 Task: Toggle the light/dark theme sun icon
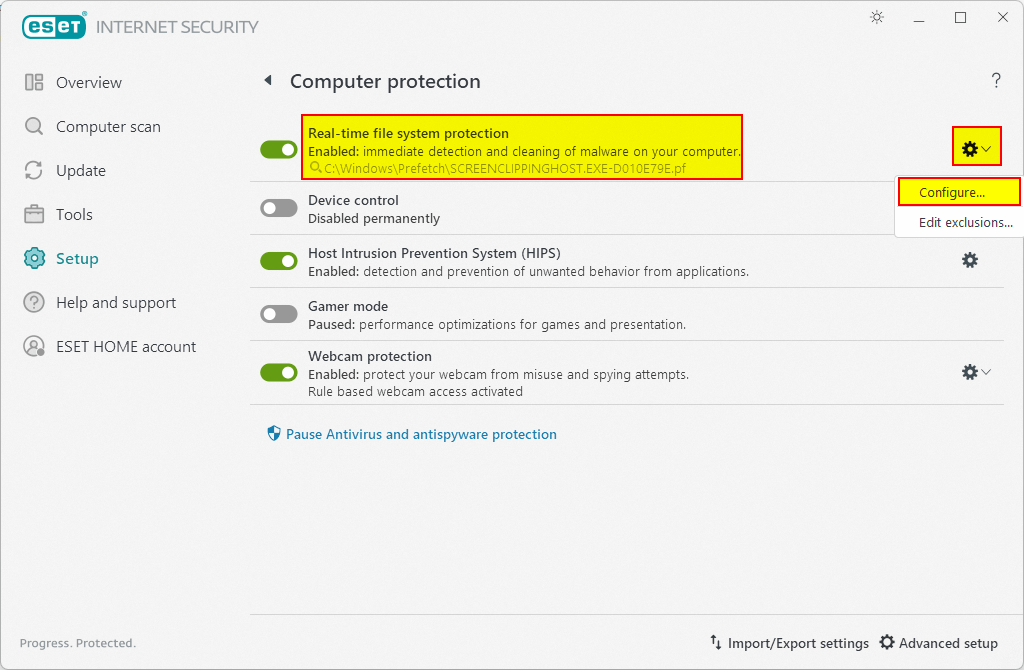tap(877, 18)
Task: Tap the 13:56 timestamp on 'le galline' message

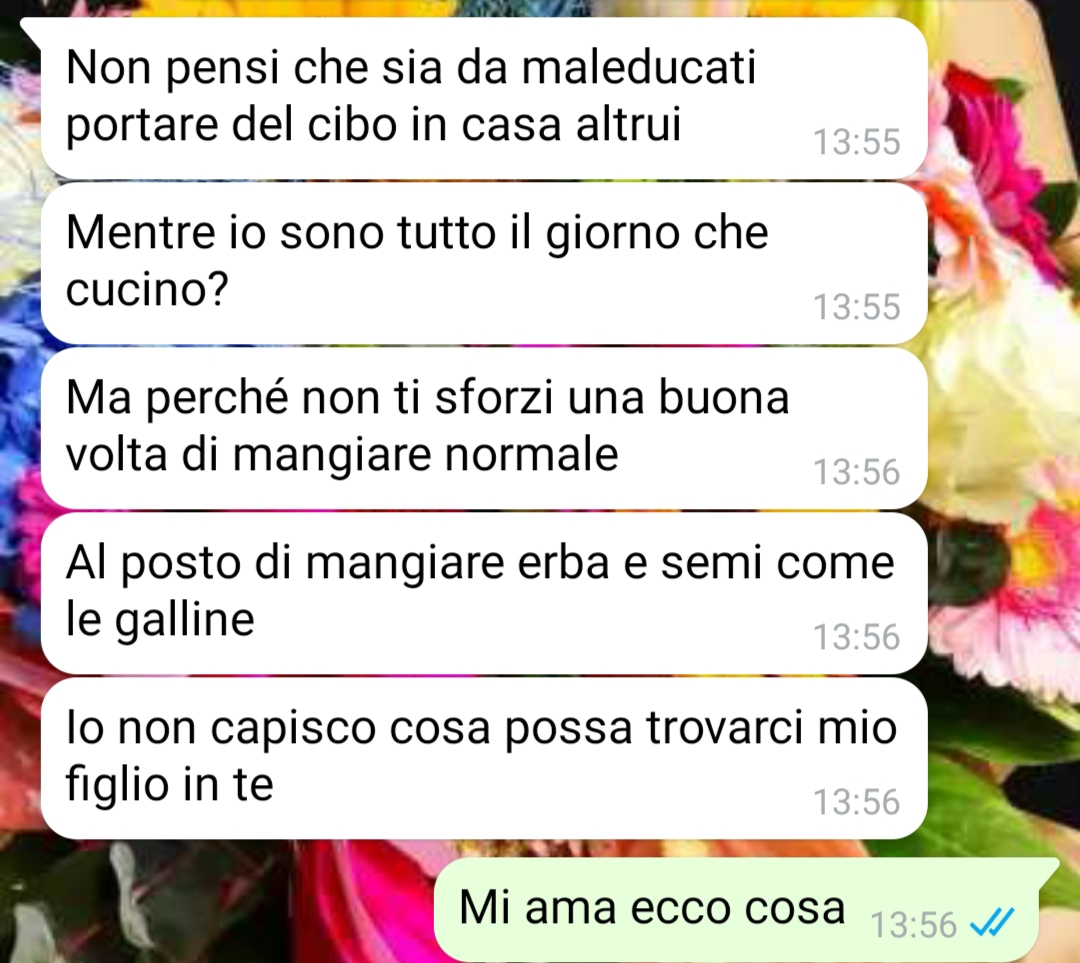Action: [857, 636]
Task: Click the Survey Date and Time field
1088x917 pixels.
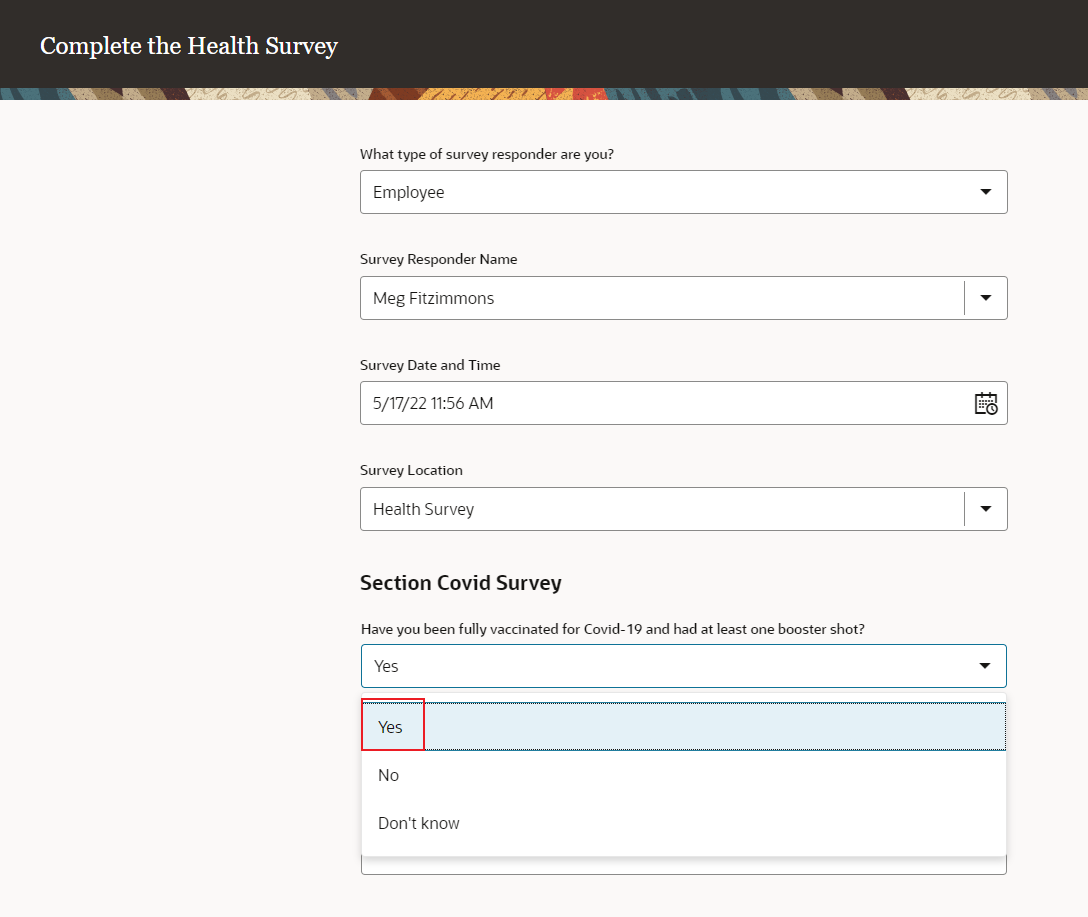Action: (x=660, y=403)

....

Update all the records by replacing each "Task" with "Goal" and keeping everything else the same. Leave the pictures out.

:: TASK ANSWER ::
 Goal: Toggle the light/dark theme sun icon
tap(877, 18)
Goal: Tap the 13:56 timestamp on 'le galline' message

Action: [857, 636]
Goal: Click the Survey Date and Time field
1088x917 pixels.
Action: (x=660, y=403)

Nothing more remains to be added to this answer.